That’s a pretty depressing list. ;) Except

> IBM kept POWER development going through the Itanium period, which is a
> significant reason why it's still going.

Given all of IBM’s missteps, it’s mildly surprising they got that one 
right. Even a stopped clock is right once a day ...

> SGI went into Itanium hard and neglected MIPS development, which never
> recovered. It had been losing in the performance race anyway.

SGI decided to embrace the platform that was eating their market, and try 
to sell Windows NT boxes. Trouble is, those NT boxes, while only a 
fraction of the cost of an IRIX-based product, still cost about 3× what 
other NT machines were going for.

> Sun kept SPARC development going, but made a different mistake, by
> spreading their development resources over too many projects. The ones
> that succeeded did so too slowly, and they fell behind. Also, Linux ate
> their web-infrastructure market rather quickly.

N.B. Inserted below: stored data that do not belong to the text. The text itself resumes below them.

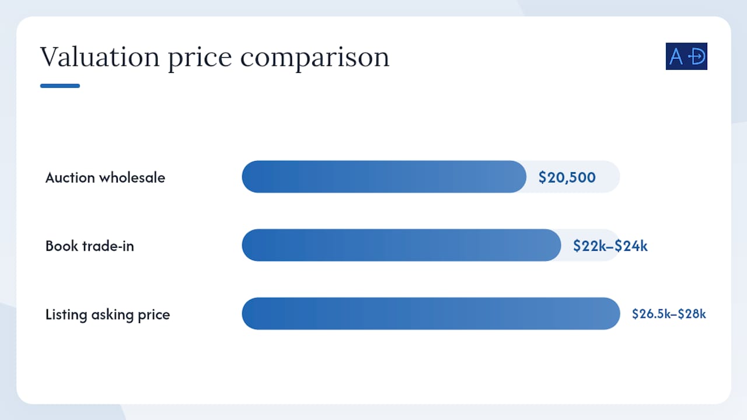Click the $22k–$24k value label

610,246
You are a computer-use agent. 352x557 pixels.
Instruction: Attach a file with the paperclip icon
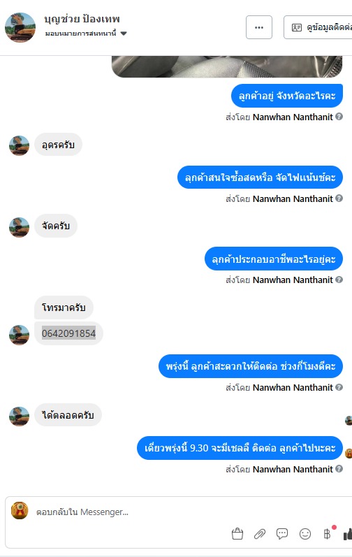coord(260,533)
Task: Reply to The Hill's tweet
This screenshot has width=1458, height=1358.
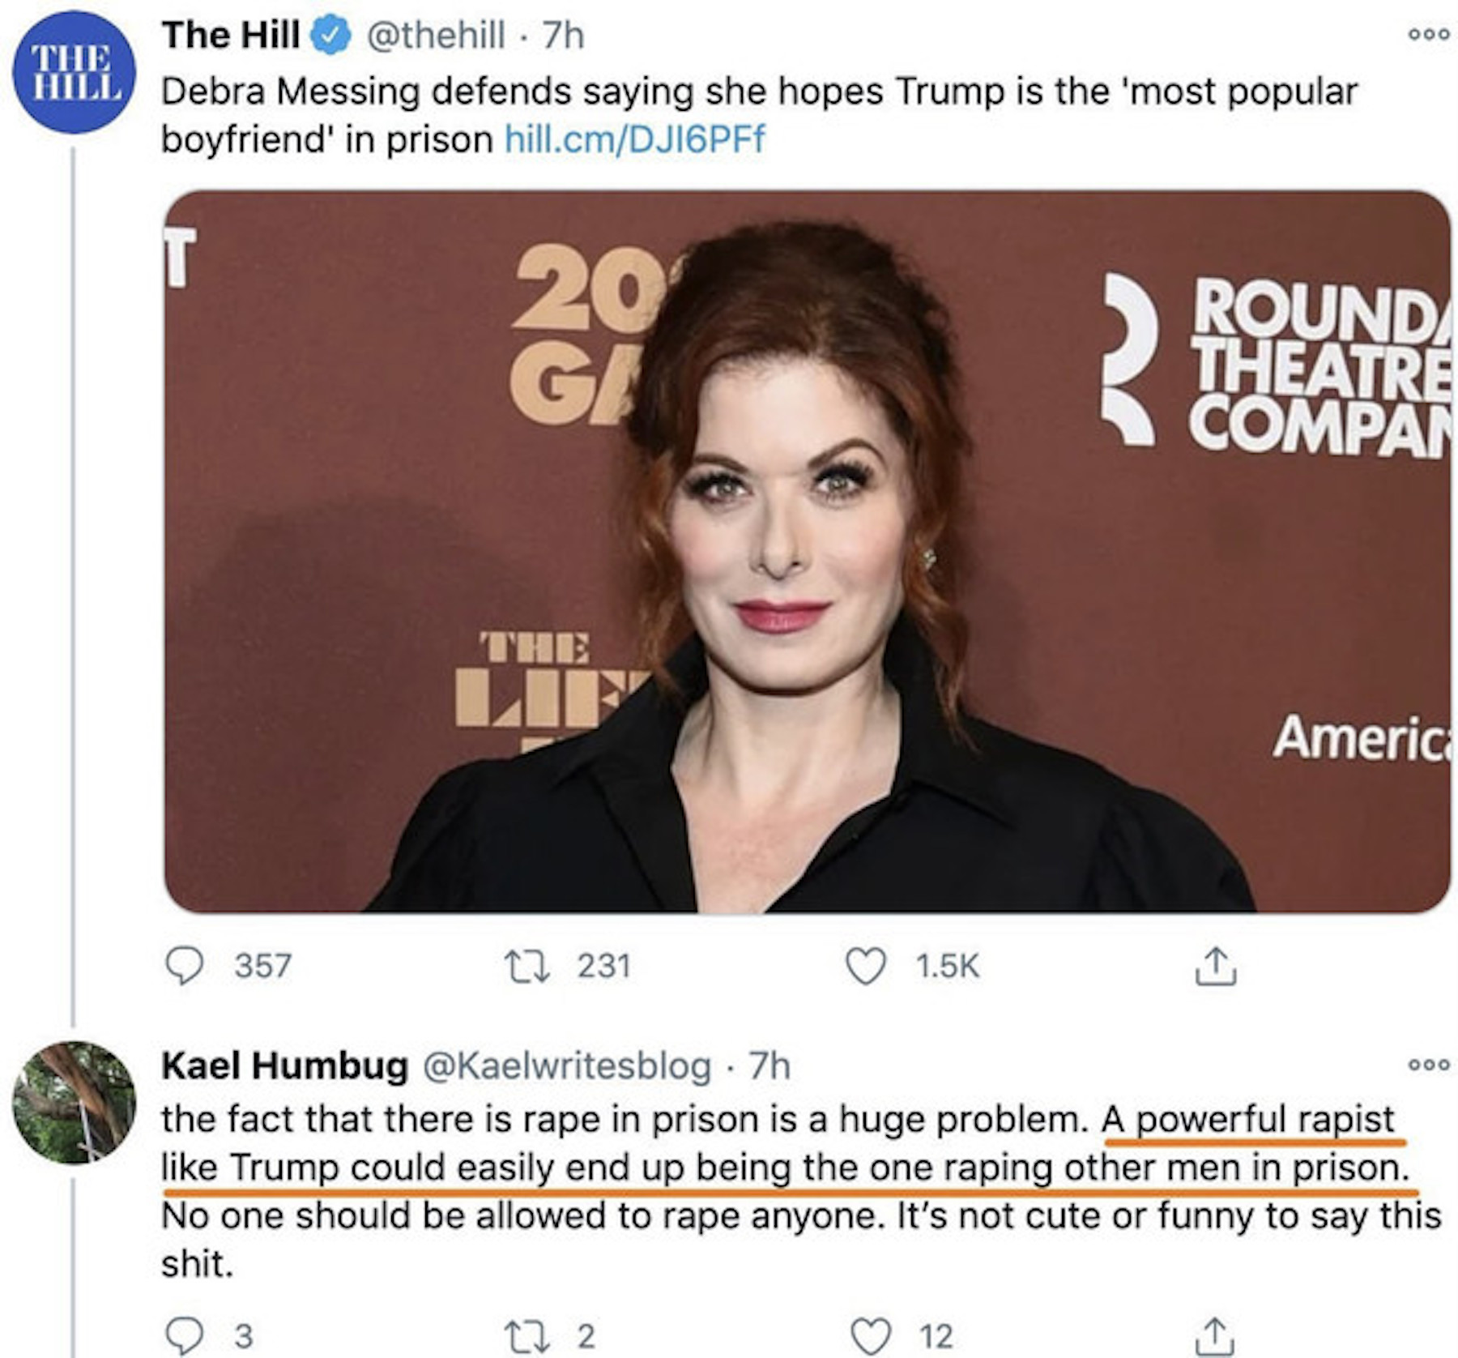Action: [184, 966]
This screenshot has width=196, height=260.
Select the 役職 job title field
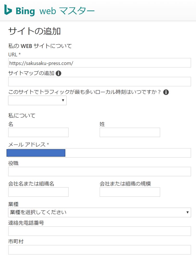[x=99, y=172]
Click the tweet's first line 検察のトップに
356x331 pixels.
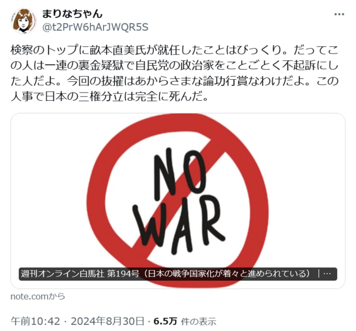174,50
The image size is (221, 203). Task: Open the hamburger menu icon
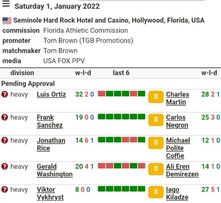coord(6,4)
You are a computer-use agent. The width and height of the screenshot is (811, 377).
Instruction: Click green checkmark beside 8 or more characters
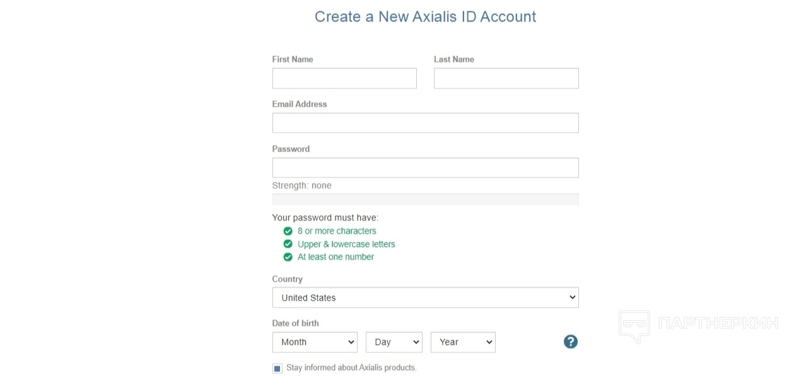click(x=288, y=231)
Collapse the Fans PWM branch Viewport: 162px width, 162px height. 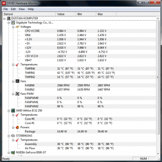[13, 94]
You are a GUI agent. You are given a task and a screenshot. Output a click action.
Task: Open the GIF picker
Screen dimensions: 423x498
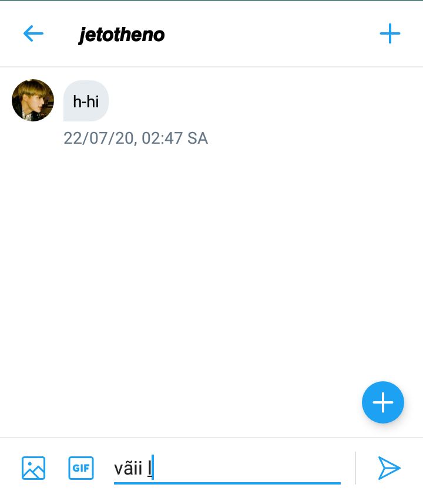pos(81,468)
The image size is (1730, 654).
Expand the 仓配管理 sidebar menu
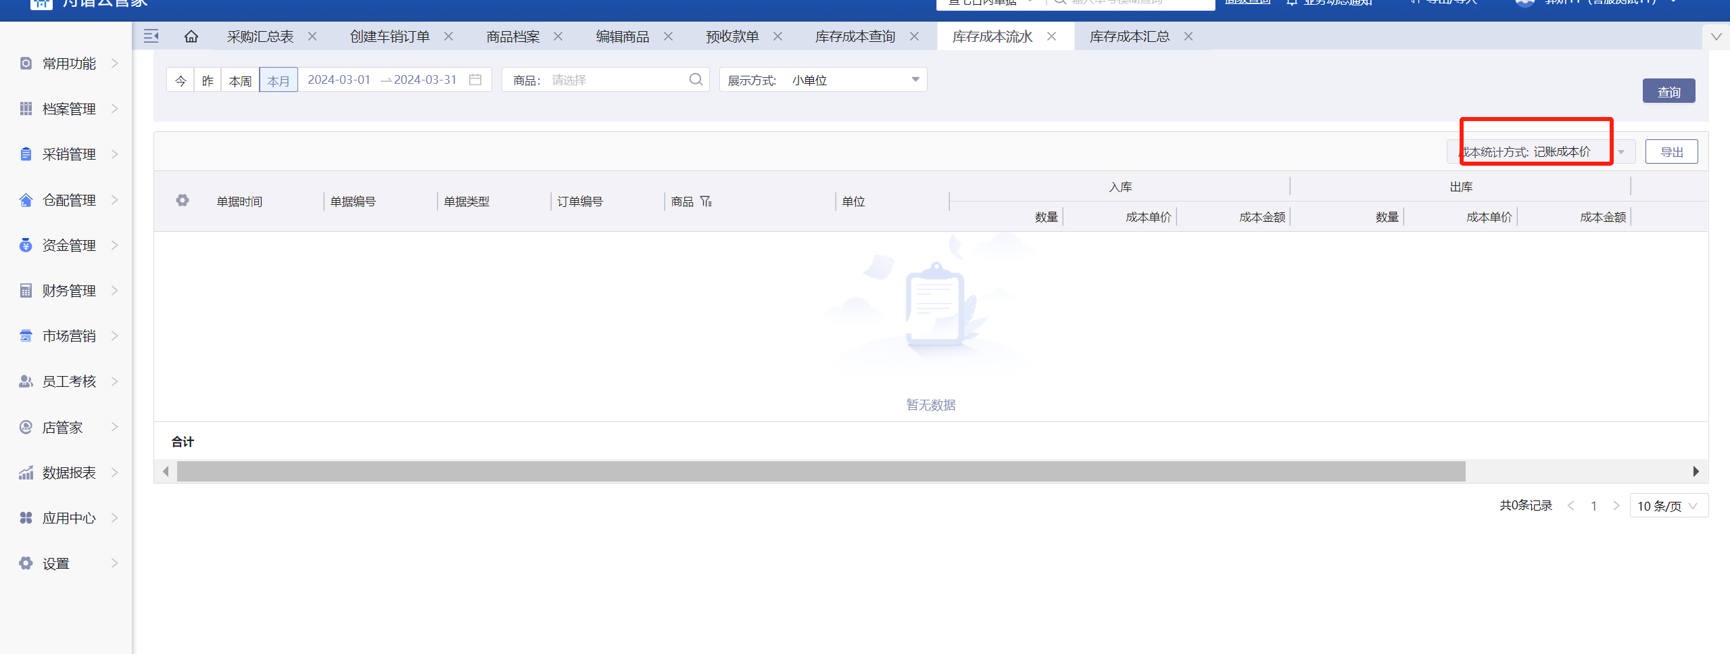click(68, 200)
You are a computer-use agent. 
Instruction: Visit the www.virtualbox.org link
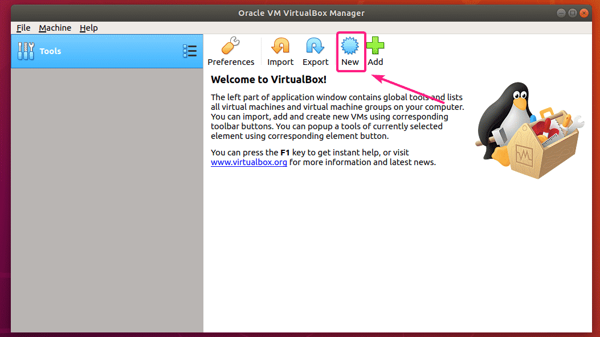[x=249, y=162]

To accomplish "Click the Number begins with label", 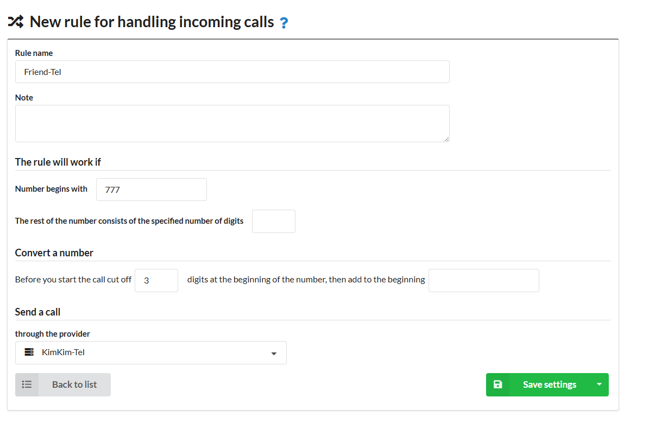I will tap(52, 189).
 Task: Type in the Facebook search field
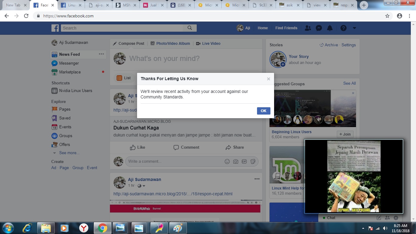coord(122,28)
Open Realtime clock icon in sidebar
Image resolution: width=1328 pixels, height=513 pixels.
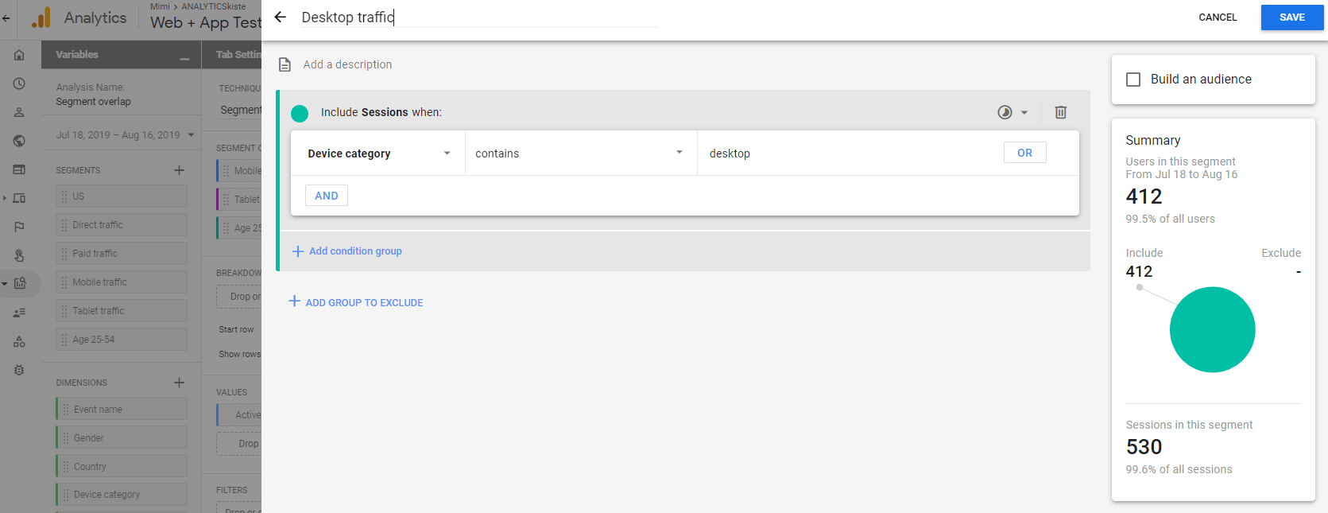click(19, 84)

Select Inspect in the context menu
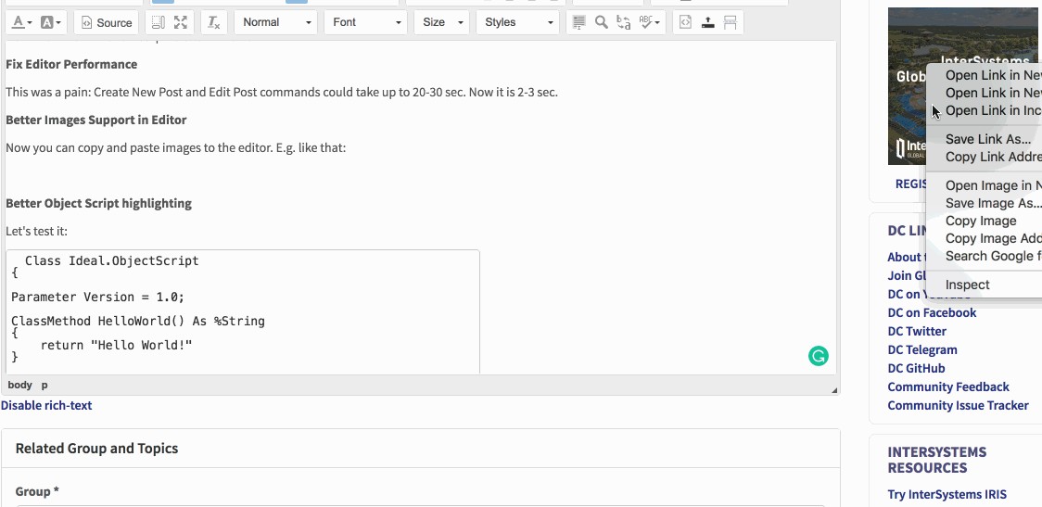click(967, 285)
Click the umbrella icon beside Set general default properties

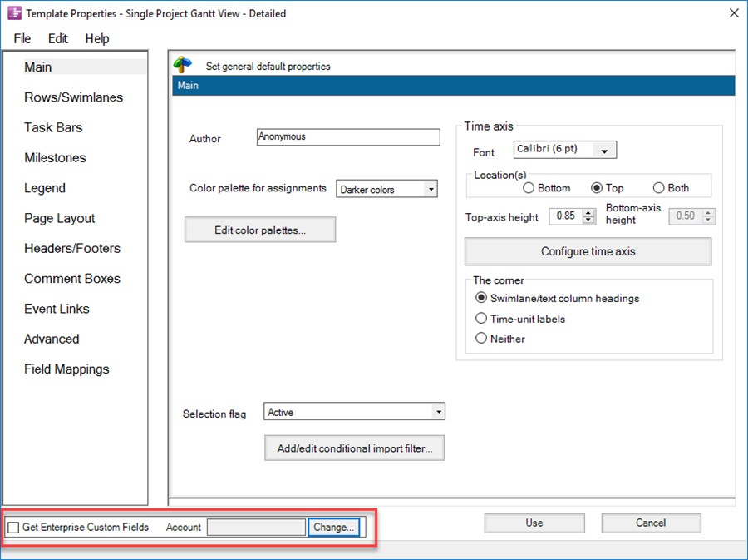point(183,66)
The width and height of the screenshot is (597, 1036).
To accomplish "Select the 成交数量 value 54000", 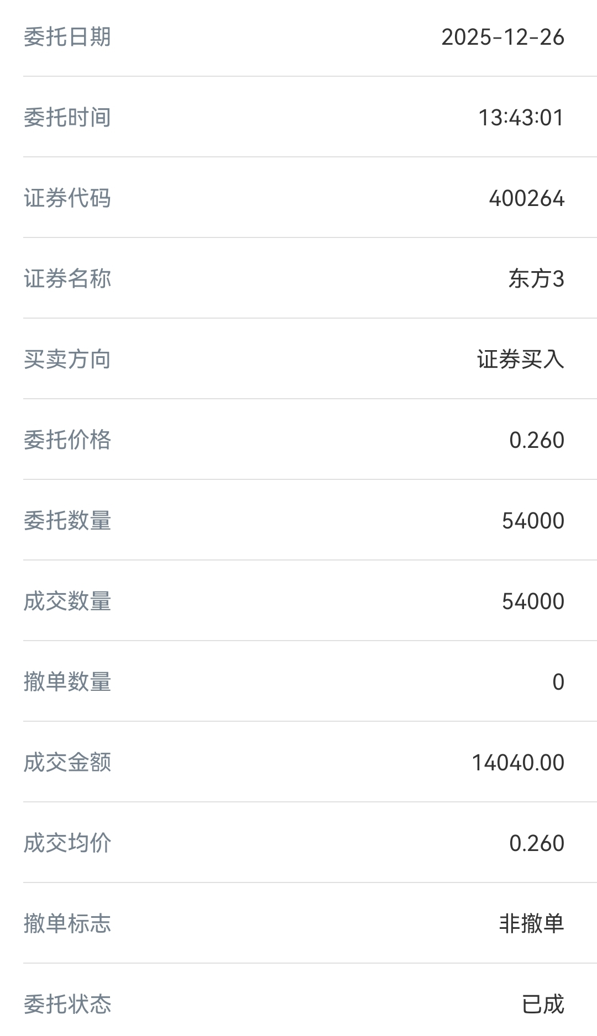I will (x=533, y=602).
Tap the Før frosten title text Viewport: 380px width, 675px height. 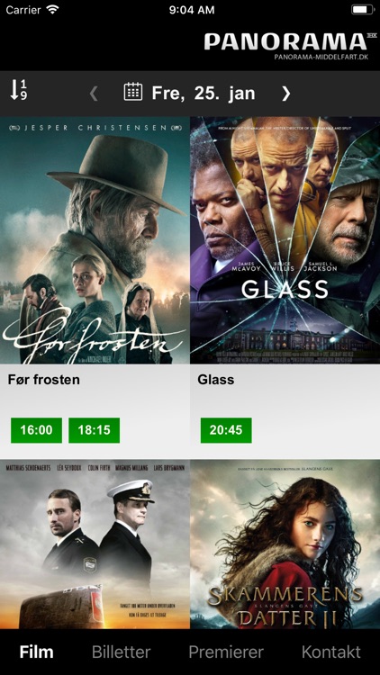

They could still have sold SPARC hardware running Linux. I can remember 
comments saying Linux ran better on that hardware than Sun’s own SunOS/
Solaris did.

> Linux could not have had the success it did without the large range of
> powerful and cheap hardware designed to run Windows.

Linux succeeded by not having all its eggs in one basket. It ran on 
everything.

Which is why it is now running rings around Windows, as Microsoft 
struggles to dig itself out of the x86 dead-end niche.